Question put, That the amendment be made.

Question put, That the clause stand part of the Bill.

Clause 2 ordered to stand part of the Bill.

Clause 4

Decisions based on particular individual circumstances

Amendment proposed: 19, page 4, line 11, leave out from “whether” to the end of line 14 and insert

“and in what manner a person is to be removed, or considered for removal, to Rwanda under this Act or the Illegal Migration Act 2023”.(Robert Jenrick.)

This and other amendments to Clause 4 are intended to remove the ability of individuals to block their own removal through suspensive claims and to limit such claims to rare situations where there is bad faith on the part of decision-makers in relation to decisions as to medical fitness to travel.

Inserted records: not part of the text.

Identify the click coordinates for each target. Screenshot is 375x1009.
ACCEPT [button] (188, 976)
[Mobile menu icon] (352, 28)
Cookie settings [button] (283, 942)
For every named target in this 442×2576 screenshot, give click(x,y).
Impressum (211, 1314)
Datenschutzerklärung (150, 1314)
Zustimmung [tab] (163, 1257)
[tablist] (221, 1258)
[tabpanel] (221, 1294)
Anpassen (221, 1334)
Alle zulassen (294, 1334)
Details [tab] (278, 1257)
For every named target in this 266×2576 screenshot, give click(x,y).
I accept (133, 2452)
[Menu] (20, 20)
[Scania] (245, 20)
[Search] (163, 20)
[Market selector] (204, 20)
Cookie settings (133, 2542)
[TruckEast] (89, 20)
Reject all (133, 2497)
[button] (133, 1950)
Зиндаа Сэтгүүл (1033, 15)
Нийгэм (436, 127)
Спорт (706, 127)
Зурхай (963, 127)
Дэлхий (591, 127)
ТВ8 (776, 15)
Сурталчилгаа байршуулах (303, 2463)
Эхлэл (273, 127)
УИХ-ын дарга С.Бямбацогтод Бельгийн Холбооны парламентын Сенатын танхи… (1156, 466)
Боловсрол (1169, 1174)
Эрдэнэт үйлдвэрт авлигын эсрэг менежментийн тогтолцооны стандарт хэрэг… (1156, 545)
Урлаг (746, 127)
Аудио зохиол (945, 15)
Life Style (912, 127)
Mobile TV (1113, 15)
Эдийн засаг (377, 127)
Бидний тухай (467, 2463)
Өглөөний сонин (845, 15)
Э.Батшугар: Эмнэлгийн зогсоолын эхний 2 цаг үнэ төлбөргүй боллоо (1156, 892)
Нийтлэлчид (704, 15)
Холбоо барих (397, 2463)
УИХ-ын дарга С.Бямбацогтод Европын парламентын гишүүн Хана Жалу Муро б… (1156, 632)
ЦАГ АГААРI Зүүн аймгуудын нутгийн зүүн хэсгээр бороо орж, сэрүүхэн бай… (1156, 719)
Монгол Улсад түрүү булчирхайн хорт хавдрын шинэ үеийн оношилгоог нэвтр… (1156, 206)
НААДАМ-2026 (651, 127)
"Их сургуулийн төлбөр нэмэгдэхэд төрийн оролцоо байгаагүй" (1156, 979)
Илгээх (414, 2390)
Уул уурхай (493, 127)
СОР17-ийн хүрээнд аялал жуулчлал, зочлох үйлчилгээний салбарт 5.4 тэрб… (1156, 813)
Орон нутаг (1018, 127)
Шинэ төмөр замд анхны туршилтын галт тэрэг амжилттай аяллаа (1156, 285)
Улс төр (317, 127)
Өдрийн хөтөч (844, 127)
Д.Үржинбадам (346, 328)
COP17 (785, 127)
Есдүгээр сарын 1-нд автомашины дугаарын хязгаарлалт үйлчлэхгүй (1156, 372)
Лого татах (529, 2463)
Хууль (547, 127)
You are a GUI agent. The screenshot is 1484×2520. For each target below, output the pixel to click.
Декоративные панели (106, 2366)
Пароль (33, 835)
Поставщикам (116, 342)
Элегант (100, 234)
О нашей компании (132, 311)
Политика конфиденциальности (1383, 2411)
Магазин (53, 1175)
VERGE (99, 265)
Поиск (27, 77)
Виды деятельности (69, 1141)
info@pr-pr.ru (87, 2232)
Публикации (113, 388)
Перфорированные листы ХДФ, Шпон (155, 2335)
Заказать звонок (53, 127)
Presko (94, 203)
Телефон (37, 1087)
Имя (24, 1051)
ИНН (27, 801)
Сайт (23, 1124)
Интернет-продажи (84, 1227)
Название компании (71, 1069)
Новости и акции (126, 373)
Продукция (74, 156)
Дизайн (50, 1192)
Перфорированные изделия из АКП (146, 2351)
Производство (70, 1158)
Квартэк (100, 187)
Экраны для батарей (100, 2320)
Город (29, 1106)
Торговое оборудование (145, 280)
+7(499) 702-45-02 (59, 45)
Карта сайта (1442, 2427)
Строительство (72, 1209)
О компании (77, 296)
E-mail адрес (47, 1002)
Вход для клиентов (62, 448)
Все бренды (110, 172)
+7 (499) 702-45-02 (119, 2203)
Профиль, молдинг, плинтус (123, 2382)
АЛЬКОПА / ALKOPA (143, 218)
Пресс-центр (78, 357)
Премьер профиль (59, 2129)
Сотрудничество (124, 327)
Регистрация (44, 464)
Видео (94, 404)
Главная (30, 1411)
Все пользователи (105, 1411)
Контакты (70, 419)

Question put, That the amendment be made.

Clause 4

Decisions based on particular individual circumstances

Question put, That the clause stand part of the Bill.

Clause 4 ordered to stand part of the Bill.

New Clause 6

Changes to the classification of Rwanda as safe

“(1) A Monitoring Committee overseeing removals to Rwanda must be established and maintained in accordance with Article 15 of the Rwanda Treaty.

(2) Section 2(1) of this Act does not apply if—

(a) the Monitoring Committee established under subsection (1) has formally concluded that the Republic of Rwanda is in breach of its obligations under that Treaty,

(b) the Secretary of State has advised against travel to the Republic of Rwanda, or

(c) if a court or tribunal has found the Republic of Rwanda to be unsafe in accordance with subsection (3) below.

(3) On an application for judicial review, if a UK Senior Court determines that credible evidence exists that the Republic of Rwanda is no longer safe on the basis of non-compliance with its obligations under the Rwanda Treaty, nothing in this Act shall prevent a court or tribunal from further considering an application for judicial review brought by an individual so affected.”—(Stephen Kinnock.)

This new clause places the Monitoring Committee for the Rwanda Treaty on a statutory basis, and places conditions on when the classification of Rwanda as ‘safe’ can be suspended in accordance with material conditions and/or non-compliance with obligations under the Rwanda Treaty.

Brought up, and read the First time.

Question put, That the clause be read a Second time.

The occupant of the Chair left the Chair (Programme Order, 12 December 2023).

The Deputy Speaker resumed the Chair.

Progress reported; Committee to sit again tomorrow.